■ **読む抜粋**:
しかしながら、有機溶剤を揮散させる際に環境を汚染するおそれがあるだけでなく、乾燥させるために種々の工夫を要し、手間がかかった。
【0003】
このため、例えば、特公昭51−30576号公報には、ポリビニルアルコールを含む水溶液または水性エマルジョンに、イソシアネート系化合物またはイソシアネート系重合物を混合分散し、さらに、小麦粉,澱粉類等の増量剤および/またはクレー,タルク等の充填剤を配合した耐水性接着剤の使用が開示されている。
しかしながら、前述の耐水性接着剤は、増量剤,充填剤を添加する必要があるだけでなく、2液を予め混合,分散しておかないと、接着不良が生ずるので、使い勝手が悪いという不具合があった。
【0004】
さらに、木質繊維板の製造において、特開平7−304005号公報のように、チップ状またはファイバー状の木質構成要素の形態維持用の充填剤として尿素および尿素ホルマリン系接着剤を含浸しておき、イソシアネート系接着剤で処理することにより、尿素等を水不溶化することも提案されている。
しかしながら、形態維持用充填剤は尿素および尿素ホルマリン系接着剤であるので、靭性が乏しく、所望の強度が得にくいという問題点がある。
【0005】
本発明は、前記問題点に鑑み、所望の強度を有し、生産が容易で耐水性に優れた木質成形材が得られる木質成形材の製造方法を提供することを目的とする。

■ **取り組む課題**:
木質成形材についての抜粋で、耐水性接着剤に配合する増量剤と充填剤として挙げられているものを、すべて書き出せ。

■ **抜粋データ**:
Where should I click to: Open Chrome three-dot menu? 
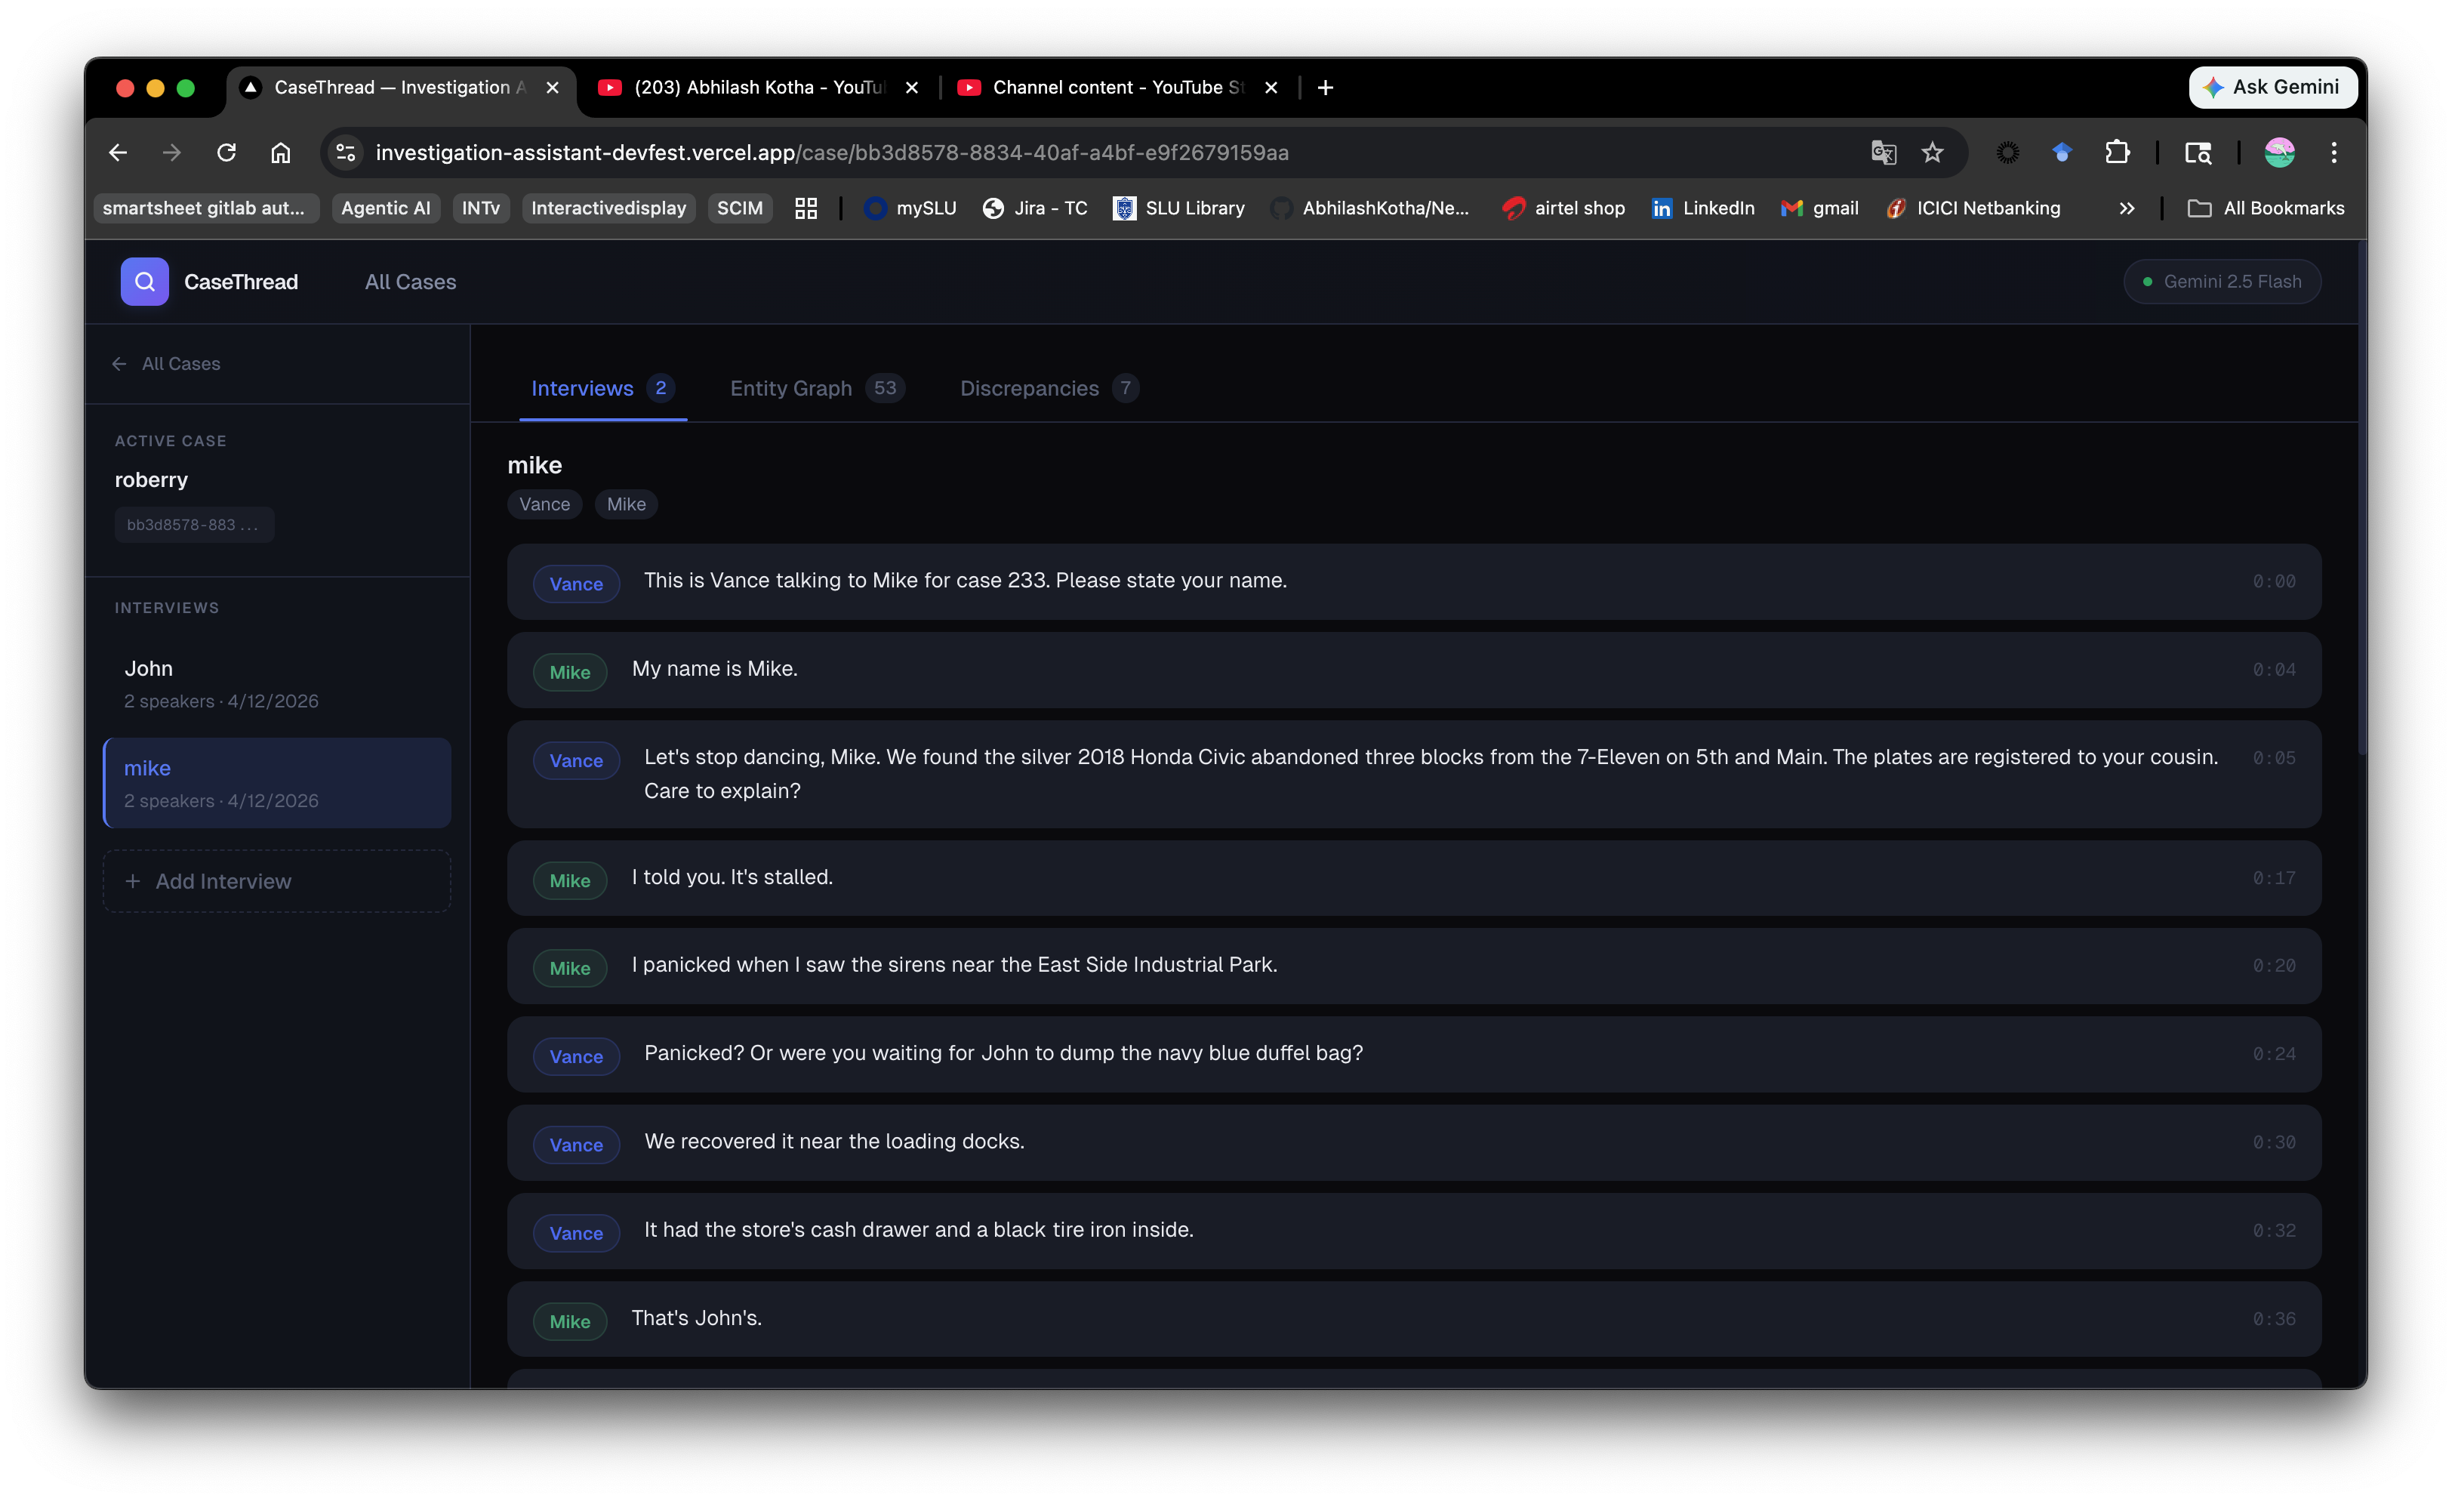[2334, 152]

---

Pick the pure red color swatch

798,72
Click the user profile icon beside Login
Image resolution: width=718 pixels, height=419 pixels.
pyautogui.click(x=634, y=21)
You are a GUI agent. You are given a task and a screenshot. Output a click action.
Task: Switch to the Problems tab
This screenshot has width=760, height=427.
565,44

■ **課題の結果**:
増量剤：小麦粉、澱粉類
充填剤：クレー、タルク